== DATA LINES

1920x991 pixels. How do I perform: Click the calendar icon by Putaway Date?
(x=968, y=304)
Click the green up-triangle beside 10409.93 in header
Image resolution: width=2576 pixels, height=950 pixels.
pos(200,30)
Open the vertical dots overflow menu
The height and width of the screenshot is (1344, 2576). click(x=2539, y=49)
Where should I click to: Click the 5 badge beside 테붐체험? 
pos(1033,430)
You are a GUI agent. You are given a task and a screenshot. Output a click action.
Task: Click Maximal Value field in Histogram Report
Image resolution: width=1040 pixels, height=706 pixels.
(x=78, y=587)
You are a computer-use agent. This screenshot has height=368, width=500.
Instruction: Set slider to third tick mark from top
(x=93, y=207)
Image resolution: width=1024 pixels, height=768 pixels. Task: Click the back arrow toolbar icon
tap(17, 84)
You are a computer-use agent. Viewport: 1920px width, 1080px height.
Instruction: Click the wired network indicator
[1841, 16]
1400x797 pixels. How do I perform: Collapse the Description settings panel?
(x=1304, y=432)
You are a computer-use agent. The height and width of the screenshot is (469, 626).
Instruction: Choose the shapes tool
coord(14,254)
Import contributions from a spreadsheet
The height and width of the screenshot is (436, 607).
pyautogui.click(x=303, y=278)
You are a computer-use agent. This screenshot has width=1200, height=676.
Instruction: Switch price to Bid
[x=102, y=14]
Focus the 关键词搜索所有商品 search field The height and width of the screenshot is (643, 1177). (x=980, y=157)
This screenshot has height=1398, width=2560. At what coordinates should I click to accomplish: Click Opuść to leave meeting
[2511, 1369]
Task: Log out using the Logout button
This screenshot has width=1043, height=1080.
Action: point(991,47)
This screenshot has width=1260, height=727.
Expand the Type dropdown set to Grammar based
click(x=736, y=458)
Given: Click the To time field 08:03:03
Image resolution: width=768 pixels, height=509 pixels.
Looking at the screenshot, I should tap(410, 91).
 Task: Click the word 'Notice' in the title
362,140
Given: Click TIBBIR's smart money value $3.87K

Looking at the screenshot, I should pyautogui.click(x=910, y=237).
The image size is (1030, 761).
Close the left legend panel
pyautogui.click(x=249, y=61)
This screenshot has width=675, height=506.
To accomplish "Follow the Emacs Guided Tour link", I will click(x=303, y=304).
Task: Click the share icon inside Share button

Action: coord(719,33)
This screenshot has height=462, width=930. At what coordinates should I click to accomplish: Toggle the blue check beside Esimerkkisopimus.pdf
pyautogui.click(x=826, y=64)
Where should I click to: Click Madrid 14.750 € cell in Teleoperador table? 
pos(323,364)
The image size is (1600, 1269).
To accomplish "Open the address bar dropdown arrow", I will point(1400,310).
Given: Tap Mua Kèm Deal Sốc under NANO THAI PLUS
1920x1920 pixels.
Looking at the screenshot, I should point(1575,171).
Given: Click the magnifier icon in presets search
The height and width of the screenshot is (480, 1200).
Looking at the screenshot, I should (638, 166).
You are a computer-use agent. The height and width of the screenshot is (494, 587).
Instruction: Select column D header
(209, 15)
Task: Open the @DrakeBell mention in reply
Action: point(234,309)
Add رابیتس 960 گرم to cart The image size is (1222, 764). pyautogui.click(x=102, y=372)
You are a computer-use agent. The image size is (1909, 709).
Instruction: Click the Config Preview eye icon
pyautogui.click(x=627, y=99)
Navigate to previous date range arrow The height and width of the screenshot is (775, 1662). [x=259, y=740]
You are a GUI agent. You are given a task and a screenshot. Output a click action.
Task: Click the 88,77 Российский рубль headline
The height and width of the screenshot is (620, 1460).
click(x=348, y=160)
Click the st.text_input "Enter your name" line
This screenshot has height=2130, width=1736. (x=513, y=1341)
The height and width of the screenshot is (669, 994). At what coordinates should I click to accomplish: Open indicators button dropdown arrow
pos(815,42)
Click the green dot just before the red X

====

> **TASK GOAL**
Print the lines above exactly as they appear, starting at the first line and ending at the line that contains "(x=1304, y=432)".

> **EXPECTED ANSWER**
1920x991 pixels. How do I perform: Click the calendar icon by Putaway Date?
(x=968, y=304)
Click the green up-triangle beside 10409.93 in header
Image resolution: width=2576 pixels, height=950 pixels.
pos(200,30)
Open the vertical dots overflow menu
The height and width of the screenshot is (1344, 2576). click(x=2539, y=49)
Where should I click to: Click the 5 badge beside 테붐체험? 
pos(1033,430)
You are a GUI agent. You are given a task and a screenshot. Output a click action.
Task: Click Maximal Value field in Histogram Report
Image resolution: width=1040 pixels, height=706 pixels.
(x=78, y=587)
You are a computer-use agent. This screenshot has height=368, width=500.
Instruction: Set slider to third tick mark from top
(x=93, y=207)
Image resolution: width=1024 pixels, height=768 pixels. Task: Click the back arrow toolbar icon
tap(17, 84)
You are a computer-use agent. Viewport: 1920px width, 1080px height.
Instruction: Click the wired network indicator
[1841, 16]
1400x797 pixels. How do I perform: Collapse the Description settings panel?
(x=1304, y=432)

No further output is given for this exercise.